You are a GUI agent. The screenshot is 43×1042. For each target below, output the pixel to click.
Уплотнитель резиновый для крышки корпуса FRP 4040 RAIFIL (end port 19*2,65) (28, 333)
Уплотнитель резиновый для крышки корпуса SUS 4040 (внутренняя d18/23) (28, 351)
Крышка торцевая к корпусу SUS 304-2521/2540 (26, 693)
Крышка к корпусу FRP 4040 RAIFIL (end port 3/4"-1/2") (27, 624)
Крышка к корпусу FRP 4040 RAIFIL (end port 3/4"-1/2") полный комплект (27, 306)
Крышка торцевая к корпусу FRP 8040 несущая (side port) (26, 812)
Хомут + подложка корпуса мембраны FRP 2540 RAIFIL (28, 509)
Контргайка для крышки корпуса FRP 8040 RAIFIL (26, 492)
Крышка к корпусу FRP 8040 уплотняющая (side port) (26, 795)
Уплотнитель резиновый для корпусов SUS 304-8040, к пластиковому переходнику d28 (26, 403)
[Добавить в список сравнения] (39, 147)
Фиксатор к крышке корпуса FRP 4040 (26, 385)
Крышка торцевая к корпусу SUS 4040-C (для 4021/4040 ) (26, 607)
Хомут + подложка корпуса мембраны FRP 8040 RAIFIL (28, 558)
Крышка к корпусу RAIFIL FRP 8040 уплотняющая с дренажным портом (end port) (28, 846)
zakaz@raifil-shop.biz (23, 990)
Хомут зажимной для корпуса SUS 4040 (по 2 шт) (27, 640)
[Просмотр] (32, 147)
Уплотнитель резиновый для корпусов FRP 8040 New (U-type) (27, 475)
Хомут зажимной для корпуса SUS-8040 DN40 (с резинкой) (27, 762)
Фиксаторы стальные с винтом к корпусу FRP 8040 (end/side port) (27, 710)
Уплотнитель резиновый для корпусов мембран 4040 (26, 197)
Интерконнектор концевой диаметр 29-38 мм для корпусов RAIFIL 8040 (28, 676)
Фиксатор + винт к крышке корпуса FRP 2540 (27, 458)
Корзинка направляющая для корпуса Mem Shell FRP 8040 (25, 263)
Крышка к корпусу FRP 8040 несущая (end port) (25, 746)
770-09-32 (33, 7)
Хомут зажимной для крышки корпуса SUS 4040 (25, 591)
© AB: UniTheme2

AIM: Please copy the records above line for line, changing nothing.

TASK RESPONSE:
You are a GUI agent. The screenshot is 43×1042. For each target below, output the pixel to click.
Уплотнитель резиновый для крышки корпуса FRP 4040 RAIFIL (end port 19*2,65) (28, 333)
Уплотнитель резиновый для крышки корпуса SUS 4040 (внутренняя d18/23) (28, 351)
Крышка торцевая к корпусу SUS 304-2521/2540 (26, 693)
Крышка к корпусу FRP 4040 RAIFIL (end port 3/4"-1/2") (27, 624)
Крышка к корпусу FRP 4040 RAIFIL (end port 3/4"-1/2") полный комплект (27, 306)
Крышка торцевая к корпусу FRP 8040 несущая (side port) (26, 812)
Хомут + подложка корпуса мембраны FRP 2540 RAIFIL (28, 509)
Контргайка для крышки корпуса FRP 8040 RAIFIL (26, 492)
Крышка к корпусу FRP 8040 уплотняющая (side port) (26, 795)
Уплотнитель резиновый для корпусов SUS 304-8040, к пластиковому переходнику d28 (26, 403)
[Добавить в список сравнения] (39, 147)
Фиксатор к крышке корпуса FRP 4040 (26, 385)
Крышка торцевая к корпусу SUS 4040-C (для 4021/4040 ) (26, 607)
Хомут + подложка корпуса мембраны FRP 8040 RAIFIL (28, 558)
Крышка к корпусу RAIFIL FRP 8040 уплотняющая с дренажным портом (end port) (28, 846)
zakaz@raifil-shop.biz (23, 990)
Хомут зажимной для корпуса SUS 4040 (по 2 шт) (27, 640)
[Просмотр] (32, 147)
Уплотнитель резиновый для корпусов FRP 8040 New (U-type) (27, 475)
Хомут зажимной для корпуса SUS-8040 DN40 (с резинкой) (27, 762)
Фиксаторы стальные с винтом к корпусу FRP 8040 (end/side port) (27, 710)
Уплотнитель резиновый для корпусов мембран 4040 (26, 197)
Интерконнектор концевой диаметр 29-38 мм для корпусов RAIFIL 8040 (28, 676)
Фиксатор + винт к крышке корпуса FRP 2540 (27, 458)
Корзинка направляющая для корпуса Mem Shell FRP 8040 (25, 263)
Крышка к корпусу FRP 8040 несущая (end port) (25, 746)
770-09-32 (33, 7)
Хомут зажимной для крышки корпуса SUS 4040 (25, 591)
© AB: UniTheme2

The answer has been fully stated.